Forty years is a long time to be married to somebody. Inevitably during this time there will be good and bad times. A successful partnership is based, amongst other things, on compromise, trust and good communication.
But when the two parties decide they want very different things, a split is inevitable if those wishes cannot be reconciled.
The momentous decision taken last week by the British people feels very much like an acrimonious divorce from the European Union.
As EU head Jean-Claude Juncker didn't very graciously put it, it was 'not an amicable divorce', but it 'was not a tight love affair anyway'.
Since the decision was taken that there would be a referendum, we have been bombarded with biased information from both sides, had to listen to the endless arguing and vitriol just like parties involved in a disintegrating relationship.
So now it's over, we've reached splitsville, and the squabbling over the children, dog and crockery begins.
Where do we go from here? There are so many unknowns, it's impossible to predict. Only time will tell. There's a long process involved including invoking Article 50 and we will have to wait and see.

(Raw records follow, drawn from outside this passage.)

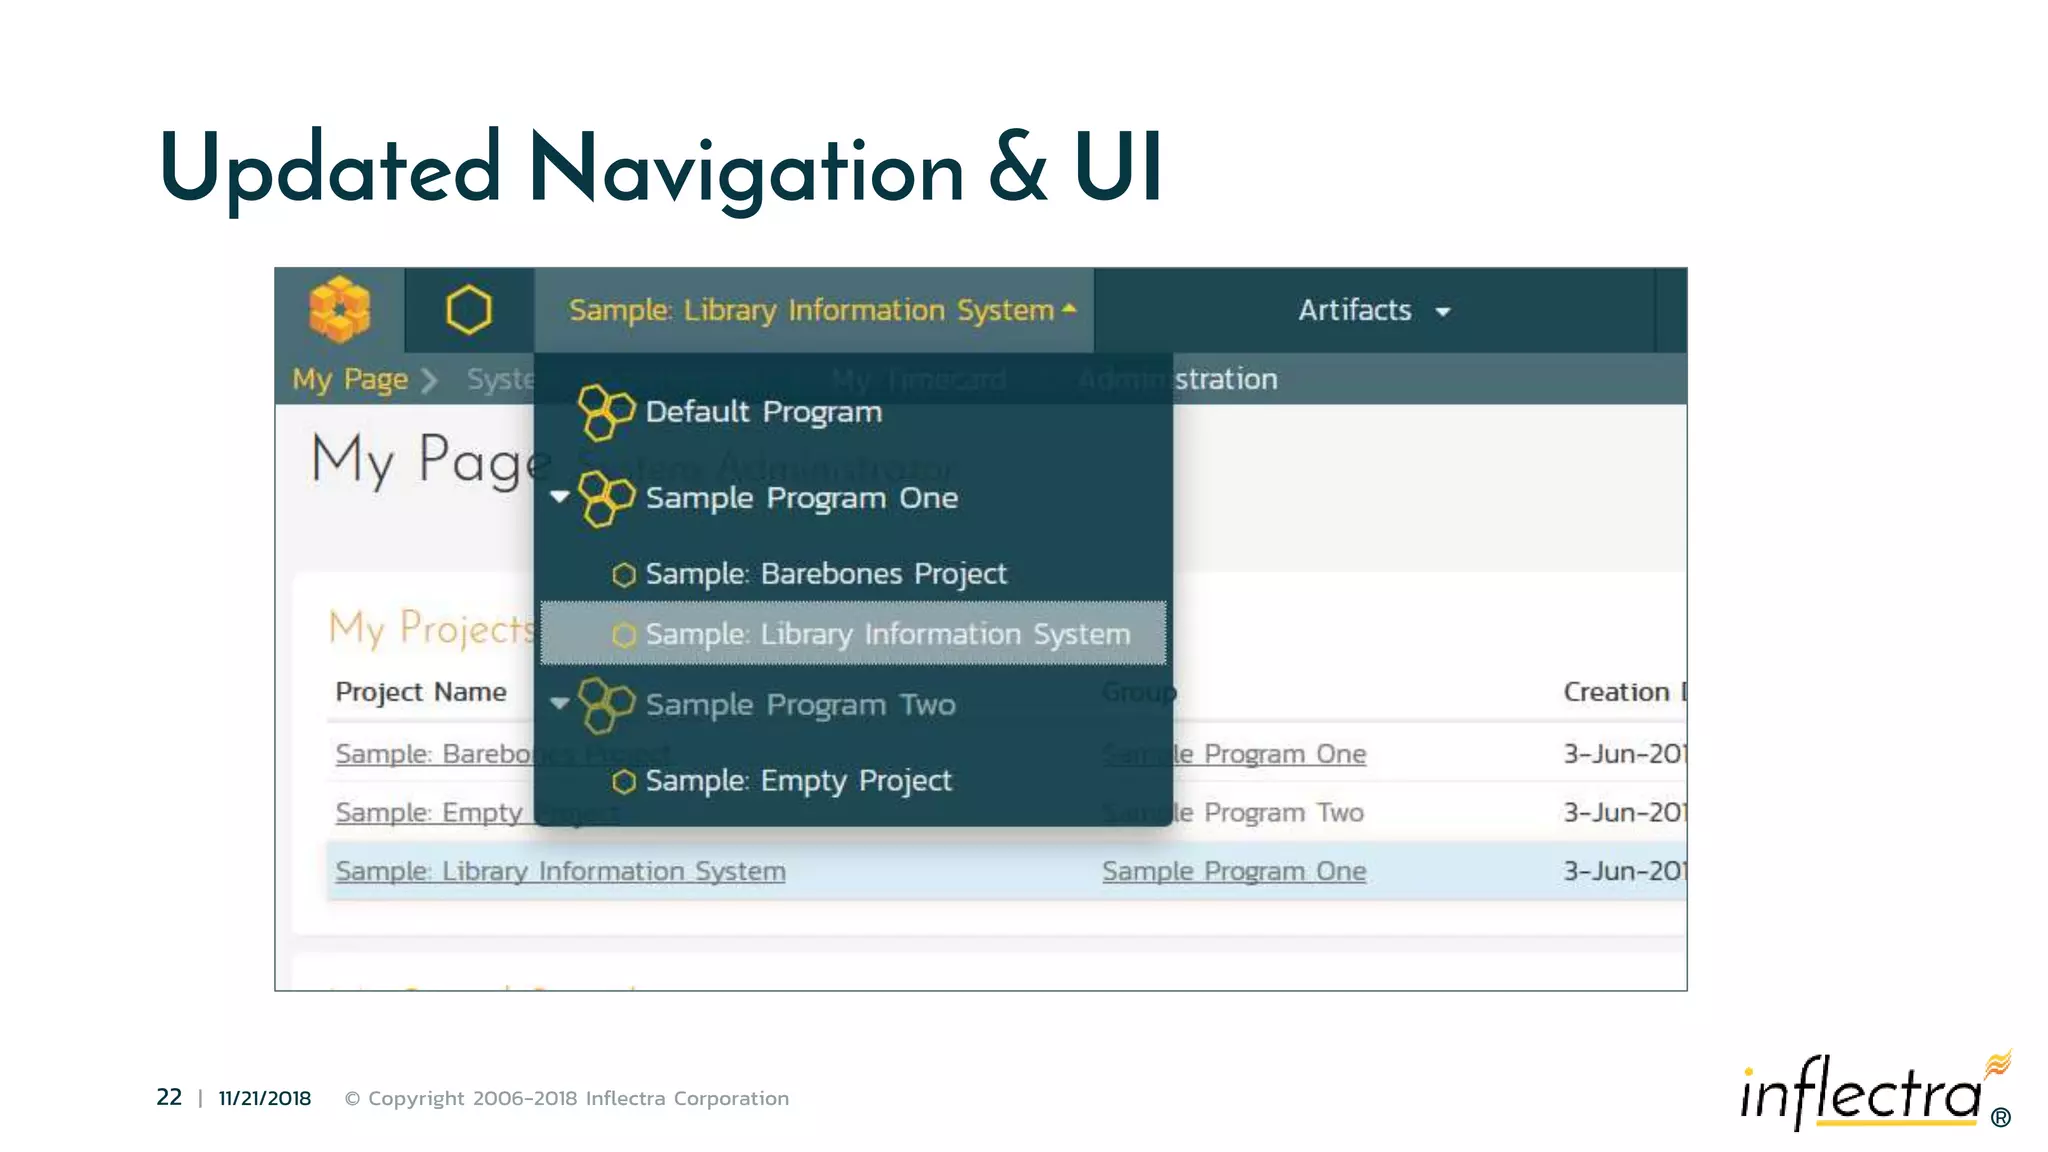The height and width of the screenshot is (1152, 2048).
Task: Click the yellow hexagon project icon in header
Action: pyautogui.click(x=468, y=309)
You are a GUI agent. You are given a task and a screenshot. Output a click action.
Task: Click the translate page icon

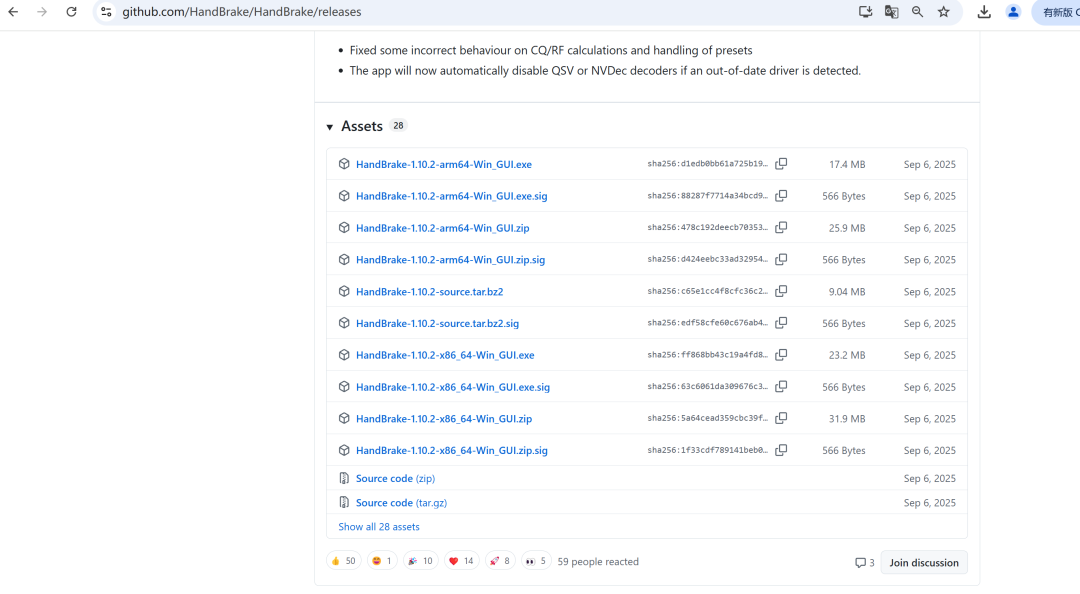[x=891, y=12]
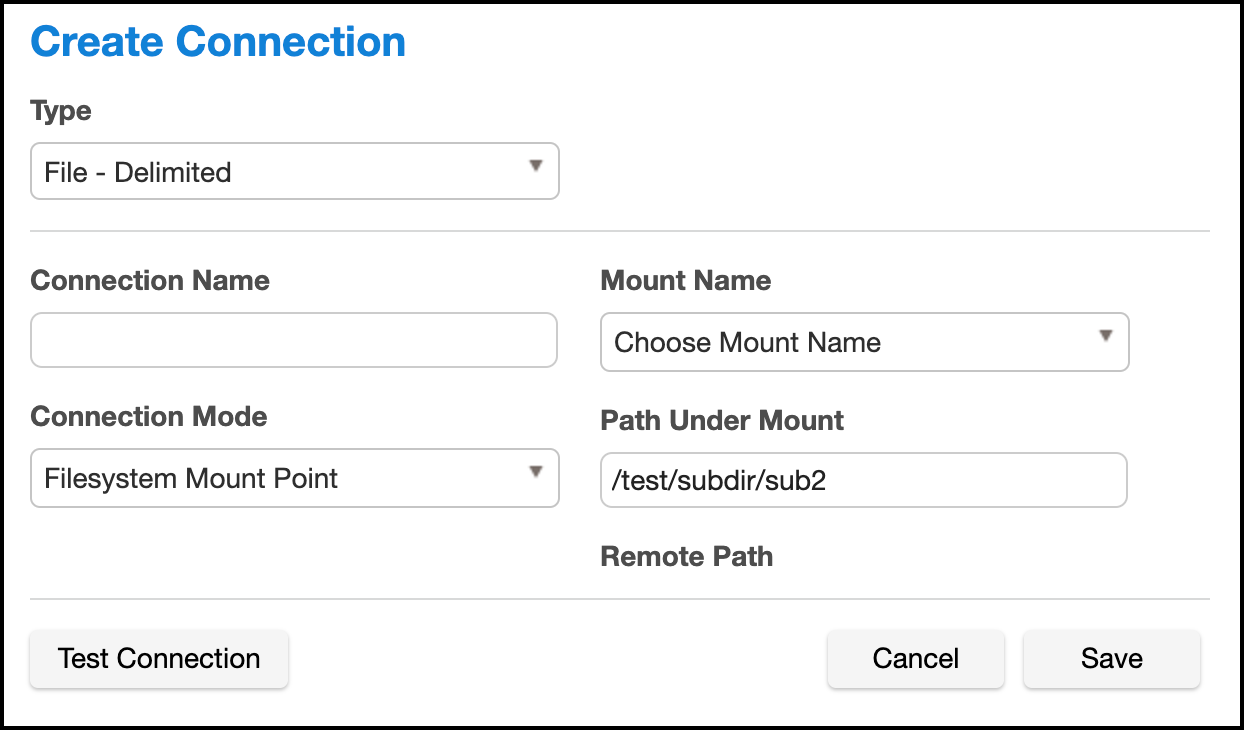This screenshot has height=730, width=1244.
Task: Cancel the connection creation
Action: [x=915, y=659]
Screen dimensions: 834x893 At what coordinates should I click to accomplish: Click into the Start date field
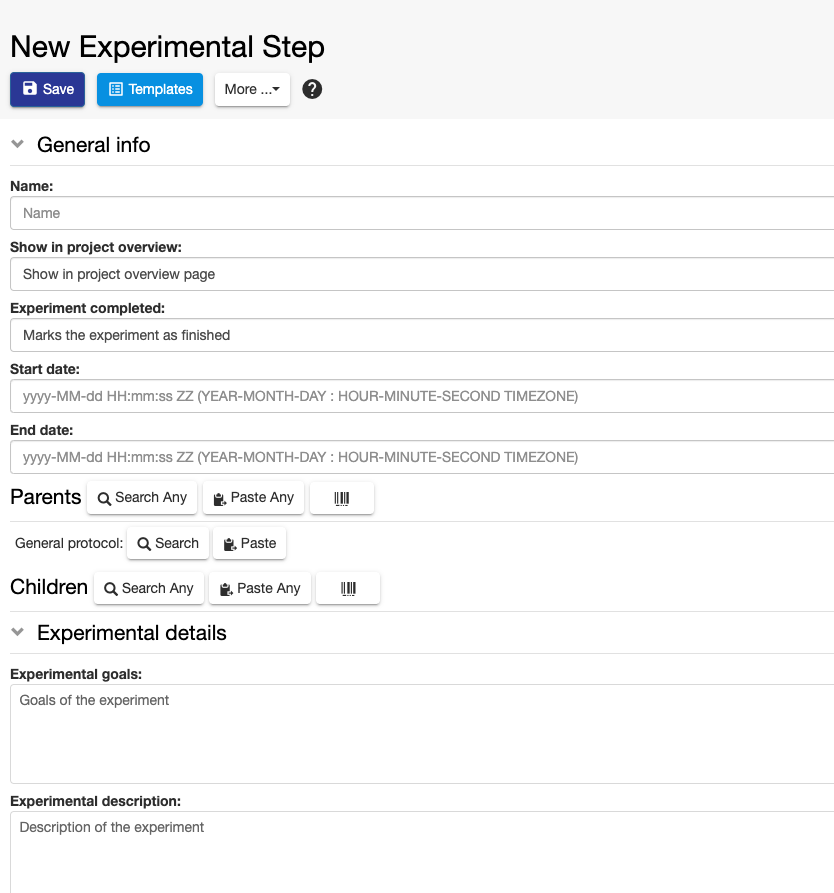(x=422, y=396)
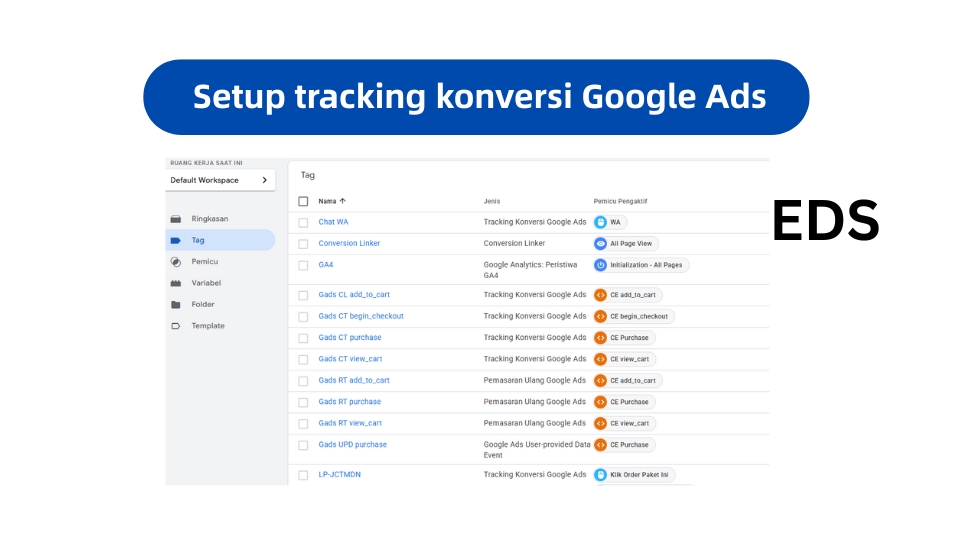Tick the checkbox beside Chat WA
This screenshot has width=960, height=540.
(x=303, y=222)
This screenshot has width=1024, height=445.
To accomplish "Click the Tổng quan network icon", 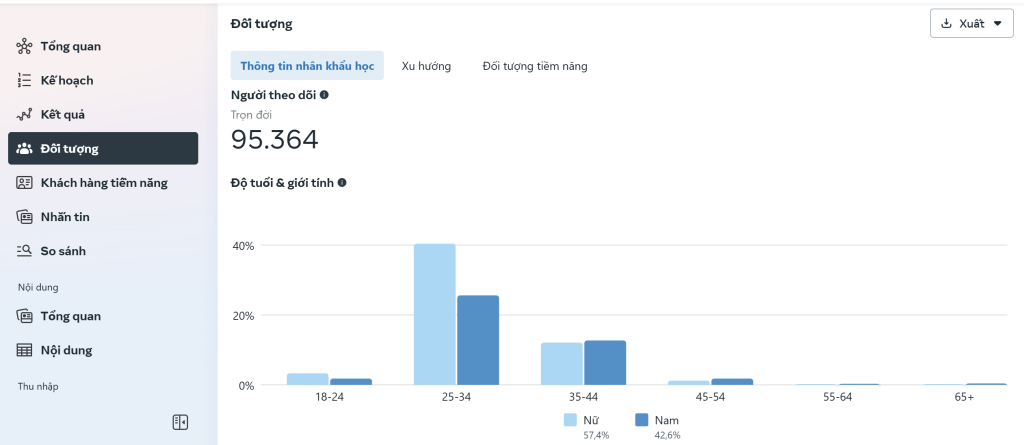I will [x=25, y=46].
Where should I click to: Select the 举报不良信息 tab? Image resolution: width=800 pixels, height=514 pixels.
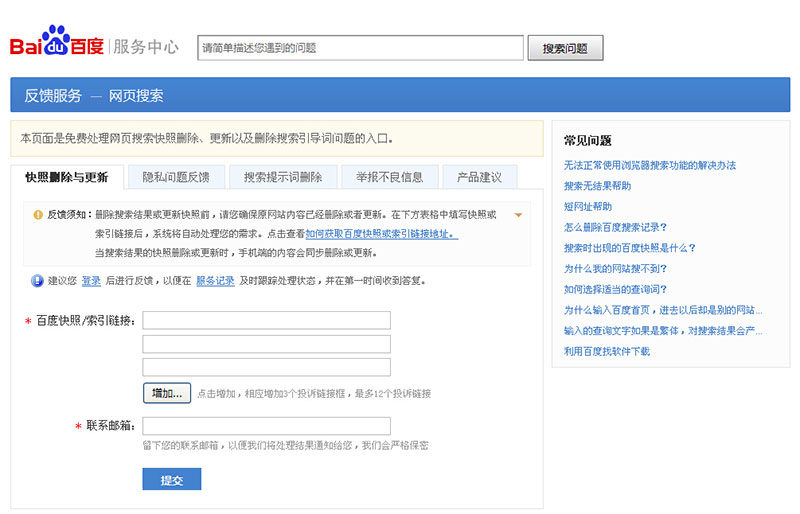coord(389,177)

What we do know so far is that David Cameron has resigned. A predictable response, but I don't think it's the right one. What we need now is a period of stability and transition, not more uncertainty as we watch the wrangling while Tories vie for the leadership role instead of concentrating on sorting out the next steps.
The prospect of another Scottish Referendum has been raised, and there are questions about Gibraltar and Northern Ireland too. We may even have another General Election, who knows.
However, whether or not you voted for this outcome - or indeed voted at all - we must recognise that this result is the will of the majority of the people in Britain.
We live in a democracy, and we need to accept it, all work together and move on.